Discours et communiqués de presse

 

 

Christine Albanel remercie les sénateurs et députés de tous bords politiques qui ont apporté leur soutien au projet de loi Création et Internet

mercredi 13 mai 2009

Elle regrette que l’occasion historique, offerte à l’opposition, de contribuer à un texte qui fait l’objet d’un soutien massif et déterminé des créateurs, à commencer par ceux de la musique et du cinéma, ait été gâchée du fait des divisions internes au Parti Socialiste, dont certains députés ont artificiellement retardé de plusieurs semaines l’adoption d’un projet pourtant voté à l’unanimité au Sénat en première lecture dans un climat constructif et respectueux des artistes.
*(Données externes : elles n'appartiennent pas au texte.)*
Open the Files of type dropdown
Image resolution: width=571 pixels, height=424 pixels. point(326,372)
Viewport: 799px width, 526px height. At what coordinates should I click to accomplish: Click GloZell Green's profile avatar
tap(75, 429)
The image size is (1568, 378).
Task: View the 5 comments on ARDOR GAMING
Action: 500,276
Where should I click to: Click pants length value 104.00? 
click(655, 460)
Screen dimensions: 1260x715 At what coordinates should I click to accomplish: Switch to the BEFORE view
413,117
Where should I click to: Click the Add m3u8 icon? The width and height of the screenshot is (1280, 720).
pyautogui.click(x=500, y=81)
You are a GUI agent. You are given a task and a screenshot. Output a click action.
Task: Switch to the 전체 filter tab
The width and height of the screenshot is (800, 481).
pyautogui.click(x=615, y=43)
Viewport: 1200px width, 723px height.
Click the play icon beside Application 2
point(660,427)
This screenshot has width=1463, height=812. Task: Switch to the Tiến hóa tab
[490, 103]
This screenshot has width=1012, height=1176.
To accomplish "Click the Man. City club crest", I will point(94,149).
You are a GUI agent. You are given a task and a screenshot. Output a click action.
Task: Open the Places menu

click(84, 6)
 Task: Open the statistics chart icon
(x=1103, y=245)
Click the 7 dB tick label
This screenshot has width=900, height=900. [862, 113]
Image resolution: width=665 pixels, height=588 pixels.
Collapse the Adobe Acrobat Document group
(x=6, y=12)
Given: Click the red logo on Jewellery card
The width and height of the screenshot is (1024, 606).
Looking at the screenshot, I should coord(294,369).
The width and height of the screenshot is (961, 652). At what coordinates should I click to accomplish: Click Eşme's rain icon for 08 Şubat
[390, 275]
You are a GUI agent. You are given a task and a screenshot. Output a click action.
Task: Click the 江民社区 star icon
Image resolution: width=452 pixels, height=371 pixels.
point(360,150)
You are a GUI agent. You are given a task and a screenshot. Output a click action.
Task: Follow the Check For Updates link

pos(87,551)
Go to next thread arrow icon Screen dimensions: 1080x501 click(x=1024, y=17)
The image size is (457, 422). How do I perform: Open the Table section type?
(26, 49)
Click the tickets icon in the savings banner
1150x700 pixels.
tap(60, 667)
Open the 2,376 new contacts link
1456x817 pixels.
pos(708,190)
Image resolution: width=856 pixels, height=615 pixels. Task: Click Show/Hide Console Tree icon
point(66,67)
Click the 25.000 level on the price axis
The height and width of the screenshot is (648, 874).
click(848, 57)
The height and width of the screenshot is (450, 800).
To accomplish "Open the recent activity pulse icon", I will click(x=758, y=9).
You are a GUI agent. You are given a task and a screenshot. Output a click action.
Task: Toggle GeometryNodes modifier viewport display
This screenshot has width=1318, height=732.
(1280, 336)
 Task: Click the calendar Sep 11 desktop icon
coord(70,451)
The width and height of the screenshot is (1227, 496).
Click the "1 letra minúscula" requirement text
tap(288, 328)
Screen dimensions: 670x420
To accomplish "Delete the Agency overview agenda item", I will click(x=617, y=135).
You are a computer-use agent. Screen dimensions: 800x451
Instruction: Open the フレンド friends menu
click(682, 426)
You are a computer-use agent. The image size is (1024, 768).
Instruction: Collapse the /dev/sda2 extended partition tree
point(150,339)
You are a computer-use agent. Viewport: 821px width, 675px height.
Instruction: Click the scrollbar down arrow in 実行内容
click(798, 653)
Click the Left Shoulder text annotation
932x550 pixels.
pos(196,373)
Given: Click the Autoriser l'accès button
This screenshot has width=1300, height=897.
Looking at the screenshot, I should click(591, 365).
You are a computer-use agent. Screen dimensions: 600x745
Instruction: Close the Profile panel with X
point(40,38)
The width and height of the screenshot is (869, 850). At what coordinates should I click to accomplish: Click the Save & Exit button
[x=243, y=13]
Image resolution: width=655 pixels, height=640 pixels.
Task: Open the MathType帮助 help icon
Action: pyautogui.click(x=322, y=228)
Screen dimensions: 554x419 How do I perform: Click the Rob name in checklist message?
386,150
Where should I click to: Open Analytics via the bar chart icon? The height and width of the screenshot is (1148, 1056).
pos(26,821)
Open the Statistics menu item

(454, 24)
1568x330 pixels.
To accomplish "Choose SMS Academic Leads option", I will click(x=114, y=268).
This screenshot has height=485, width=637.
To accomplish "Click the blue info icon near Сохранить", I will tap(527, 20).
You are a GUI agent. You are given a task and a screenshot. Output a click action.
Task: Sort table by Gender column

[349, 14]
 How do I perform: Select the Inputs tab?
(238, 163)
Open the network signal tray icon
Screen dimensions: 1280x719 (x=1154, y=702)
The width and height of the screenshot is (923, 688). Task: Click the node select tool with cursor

Et cela, alors même qu’aucune alternative n’a été avancée par les socialistes en dehors de celle, purement théorique et inapplicable, de la « contribution créative », du reste jamais chiffrée, qui est rejetée par tous les créateurs à qui elle est censée bénéficier.

La Ministre rappelle que la loi Création et Internet s’inscrit dans une série de mesures sans précédent par leur ampleur - notamment en matière de fiscalité et d’accès au crédit - destinées à aider les créateurs et les entreprises indépendantes du cinéma, de la musique, de l’édition, du jeu vidéo, à aborder avec confiance l’ère de la diffusion numérique de leurs oeuvres.

Pour Christine Albanel, cette loi permet de concilier de façon pragmatique les droits des artistes et le respect de la vie privée des internautes. Elle privilégie en effet une réponse pédagogique au piratage, confiée à une Haute Autorité à la fois publique, indépendante et impartiale, qui offrira les mêmes garanties de composition et de procédure qu’une juridiction et dont toutes les décisions pourront être contestées devant le juge judiciaire.

Par ailleurs, en contribuant à réduire la concurrence déloyale que constitue le piratage, la loi permettra la multiplication des offres légales de musique et de films. Enfin, ce texte contient des mesures directement destinées à améliorer les offres proposées au public : les films seront disponibles beaucoup plus rapidement en DVD et en VOD, et les morceaux de musique seront libérés des « verrous numériques » anti-copie. Les amateurs de culture seront donc les bénéficiaires immédiats de la loi Création et Internet.

Selon la Ministre, au-delà de ce pragmatisme, la loi Création et Internet propose aux Français un double choix de société. D’abord, les créateurs doivent pouvoir vivre de leur travail et non de l’assistance de la collectivité sous la forme d’une « licence globale» quelconque, difficilement compatible avec le financement de la production des oeuvres. Ensuite, Internet ne peut être une zone de non-droit livrée à la loi du plus fort : ainsi que Christine Albanel l’a déclaré devant le Sénat, « Entre le droit de propriété des artistes et les habitudes de certains internautes, nous avons choisi le droit. Entre s’incliner devant le fait accompli et défendre les valeurs essentielles de la vie en société, nous avons choisi les valeurs ». La ministre s’étonne donc que le Parti Socialiste, pourtant partisan d’une nécessaire régulation dans les domaines financier et économique, se transforme dans l’univers numérique en partisan du libéralisme le plus débridé et le plus brutal.